# Task details:
From the first entry to the last, repeat them all exactly.

Pixel coordinate grounding data:
┌──

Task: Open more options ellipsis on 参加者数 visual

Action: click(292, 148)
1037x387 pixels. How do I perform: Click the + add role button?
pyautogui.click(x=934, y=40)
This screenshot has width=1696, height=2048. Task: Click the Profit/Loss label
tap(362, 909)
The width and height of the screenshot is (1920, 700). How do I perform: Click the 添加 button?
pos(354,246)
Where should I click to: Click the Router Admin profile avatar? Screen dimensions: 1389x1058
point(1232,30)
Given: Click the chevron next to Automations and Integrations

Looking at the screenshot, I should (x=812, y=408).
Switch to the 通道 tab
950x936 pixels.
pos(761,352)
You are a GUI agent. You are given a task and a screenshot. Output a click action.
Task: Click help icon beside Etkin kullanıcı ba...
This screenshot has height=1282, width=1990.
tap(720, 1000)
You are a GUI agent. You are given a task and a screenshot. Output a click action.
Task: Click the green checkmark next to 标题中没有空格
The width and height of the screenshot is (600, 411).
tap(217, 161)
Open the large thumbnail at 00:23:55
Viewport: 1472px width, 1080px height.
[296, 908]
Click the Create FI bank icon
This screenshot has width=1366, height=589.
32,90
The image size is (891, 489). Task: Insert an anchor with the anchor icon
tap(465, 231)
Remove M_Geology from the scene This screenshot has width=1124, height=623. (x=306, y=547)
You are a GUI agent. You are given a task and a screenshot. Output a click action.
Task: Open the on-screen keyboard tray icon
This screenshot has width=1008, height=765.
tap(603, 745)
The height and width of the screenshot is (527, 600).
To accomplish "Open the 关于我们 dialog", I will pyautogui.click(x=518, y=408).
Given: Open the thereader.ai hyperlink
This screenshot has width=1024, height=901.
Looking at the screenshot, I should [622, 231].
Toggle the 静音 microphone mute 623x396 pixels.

└──

# Written solution:
Task: Open more options ellipsis on 参加者数 visual

Action: click(292, 148)
1037x387 pixels. How do I perform: Click the + add role button?
pyautogui.click(x=934, y=40)
This screenshot has width=1696, height=2048. Task: Click the Profit/Loss label
tap(362, 909)
The width and height of the screenshot is (1920, 700). How do I perform: Click the 添加 button?
pos(354,246)
Where should I click to: Click the Router Admin profile avatar? Screen dimensions: 1389x1058
point(1232,30)
Given: Click the chevron next to Automations and Integrations

Looking at the screenshot, I should (x=812, y=408).
Switch to the 通道 tab
950x936 pixels.
pos(761,352)
You are a GUI agent. You are given a task and a screenshot. Output a click action.
Task: Click help icon beside Etkin kullanıcı ba...
This screenshot has height=1282, width=1990.
tap(720, 1000)
You are a GUI agent. You are given a task and a screenshot. Output a click action.
Task: Click the green checkmark next to 标题中没有空格
The width and height of the screenshot is (600, 411).
tap(217, 161)
Open the large thumbnail at 00:23:55
Viewport: 1472px width, 1080px height.
[296, 908]
Click the Create FI bank icon
This screenshot has width=1366, height=589.
32,90
The image size is (891, 489). Task: Insert an anchor with the anchor icon
tap(465, 231)
Remove M_Geology from the scene This screenshot has width=1124, height=623. (x=306, y=547)
You are a GUI agent. You are given a task and a screenshot. Output a click action.
Task: Open the on-screen keyboard tray icon
This screenshot has width=1008, height=765.
tap(603, 745)
The height and width of the screenshot is (527, 600).
To accomplish "Open the 关于我们 dialog", I will pyautogui.click(x=518, y=408).
Given: Open the thereader.ai hyperlink
This screenshot has width=1024, height=901.
Looking at the screenshot, I should [622, 231].
Toggle the 静音 microphone mute 623x396 pixels.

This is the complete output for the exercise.